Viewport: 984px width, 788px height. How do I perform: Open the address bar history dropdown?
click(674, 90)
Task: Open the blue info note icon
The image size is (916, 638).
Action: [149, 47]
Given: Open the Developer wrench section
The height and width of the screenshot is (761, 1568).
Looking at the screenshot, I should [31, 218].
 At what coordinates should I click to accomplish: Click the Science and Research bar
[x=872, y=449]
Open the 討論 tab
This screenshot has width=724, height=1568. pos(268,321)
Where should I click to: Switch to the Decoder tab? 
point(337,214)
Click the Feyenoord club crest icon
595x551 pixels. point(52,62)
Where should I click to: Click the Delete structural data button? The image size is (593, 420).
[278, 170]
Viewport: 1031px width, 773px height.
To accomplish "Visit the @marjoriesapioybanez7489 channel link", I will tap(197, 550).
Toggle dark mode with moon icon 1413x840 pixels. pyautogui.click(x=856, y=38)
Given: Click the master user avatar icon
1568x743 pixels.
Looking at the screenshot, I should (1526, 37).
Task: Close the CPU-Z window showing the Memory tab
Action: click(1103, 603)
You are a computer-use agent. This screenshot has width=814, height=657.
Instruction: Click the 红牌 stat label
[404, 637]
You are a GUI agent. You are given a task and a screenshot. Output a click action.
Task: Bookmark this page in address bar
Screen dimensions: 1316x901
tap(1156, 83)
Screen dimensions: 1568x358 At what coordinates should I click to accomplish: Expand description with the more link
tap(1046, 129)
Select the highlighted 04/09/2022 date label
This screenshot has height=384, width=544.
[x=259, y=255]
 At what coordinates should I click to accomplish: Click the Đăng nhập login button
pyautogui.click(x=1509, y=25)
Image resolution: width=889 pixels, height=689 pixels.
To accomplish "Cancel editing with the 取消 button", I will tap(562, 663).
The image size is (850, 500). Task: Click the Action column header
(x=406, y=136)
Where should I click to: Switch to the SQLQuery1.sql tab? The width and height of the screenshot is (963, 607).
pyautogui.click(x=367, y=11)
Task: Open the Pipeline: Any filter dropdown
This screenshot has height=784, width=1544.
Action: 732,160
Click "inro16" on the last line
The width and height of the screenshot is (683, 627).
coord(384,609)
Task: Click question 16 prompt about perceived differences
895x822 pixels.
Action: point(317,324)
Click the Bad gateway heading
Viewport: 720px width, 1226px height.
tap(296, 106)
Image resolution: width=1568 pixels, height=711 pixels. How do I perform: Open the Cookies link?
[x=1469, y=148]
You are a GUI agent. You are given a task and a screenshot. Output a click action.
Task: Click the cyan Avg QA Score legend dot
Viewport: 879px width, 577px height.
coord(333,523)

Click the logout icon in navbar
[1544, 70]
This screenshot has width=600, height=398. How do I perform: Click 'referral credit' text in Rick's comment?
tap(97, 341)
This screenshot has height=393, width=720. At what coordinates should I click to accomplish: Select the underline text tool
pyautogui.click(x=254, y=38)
★ ★ ★
**What needs to be done**
Word for word, write out each entry shown above.

**Result of this task**
Viewport: 984px width, 788px height. How do I perform: Open the address bar history dropdown?
click(674, 90)
Task: Open the blue info note icon
The image size is (916, 638).
Action: [149, 47]
Given: Open the Developer wrench section
The height and width of the screenshot is (761, 1568).
Looking at the screenshot, I should [31, 218].
 At what coordinates should I click to accomplish: Click the Science and Research bar
[x=872, y=449]
Open the 討論 tab
This screenshot has width=724, height=1568. pos(268,321)
Where should I click to: Switch to the Decoder tab? 
point(337,214)
Click the Feyenoord club crest icon
595x551 pixels. point(52,62)
Where should I click to: Click the Delete structural data button? The image size is (593, 420).
[278, 170]
Viewport: 1031px width, 773px height.
To accomplish "Visit the @marjoriesapioybanez7489 channel link", I will tap(197, 550).
Toggle dark mode with moon icon 1413x840 pixels. pyautogui.click(x=856, y=38)
Given: Click the master user avatar icon
1568x743 pixels.
Looking at the screenshot, I should (1526, 37).
Task: Close the CPU-Z window showing the Memory tab
Action: click(1103, 603)
You are a computer-use agent. This screenshot has width=814, height=657.
Instruction: Click the 红牌 stat label
[404, 637]
You are a GUI agent. You are given a task and a screenshot. Output a click action.
Task: Bookmark this page in address bar
Screen dimensions: 1316x901
tap(1156, 83)
Screen dimensions: 1568x358 At what coordinates should I click to accomplish: Expand description with the more link
tap(1046, 129)
Select the highlighted 04/09/2022 date label
This screenshot has height=384, width=544.
[x=259, y=255]
 At what coordinates should I click to accomplish: Click the Đăng nhập login button
pyautogui.click(x=1509, y=25)
Image resolution: width=889 pixels, height=689 pixels.
To accomplish "Cancel editing with the 取消 button", I will tap(562, 663).
The image size is (850, 500). Task: Click the Action column header
(x=406, y=136)
Where should I click to: Switch to the SQLQuery1.sql tab? The width and height of the screenshot is (963, 607).
pyautogui.click(x=367, y=11)
Task: Open the Pipeline: Any filter dropdown
This screenshot has height=784, width=1544.
Action: 732,160
Click "inro16" on the last line
The width and height of the screenshot is (683, 627).
coord(384,609)
Task: Click question 16 prompt about perceived differences
895x822 pixels.
Action: point(317,324)
Click the Bad gateway heading
Viewport: 720px width, 1226px height.
tap(296, 106)
Image resolution: width=1568 pixels, height=711 pixels. How do I perform: Open the Cookies link?
[x=1469, y=148]
You are a GUI agent. You are given a task and a screenshot. Output a click action.
Task: Click the cyan Avg QA Score legend dot
Viewport: 879px width, 577px height.
coord(333,523)

Click the logout icon in navbar
[1544, 70]
This screenshot has width=600, height=398. How do I perform: Click 'referral credit' text in Rick's comment?
tap(97, 341)
This screenshot has height=393, width=720. At what coordinates should I click to accomplish: Select the underline text tool
pyautogui.click(x=254, y=38)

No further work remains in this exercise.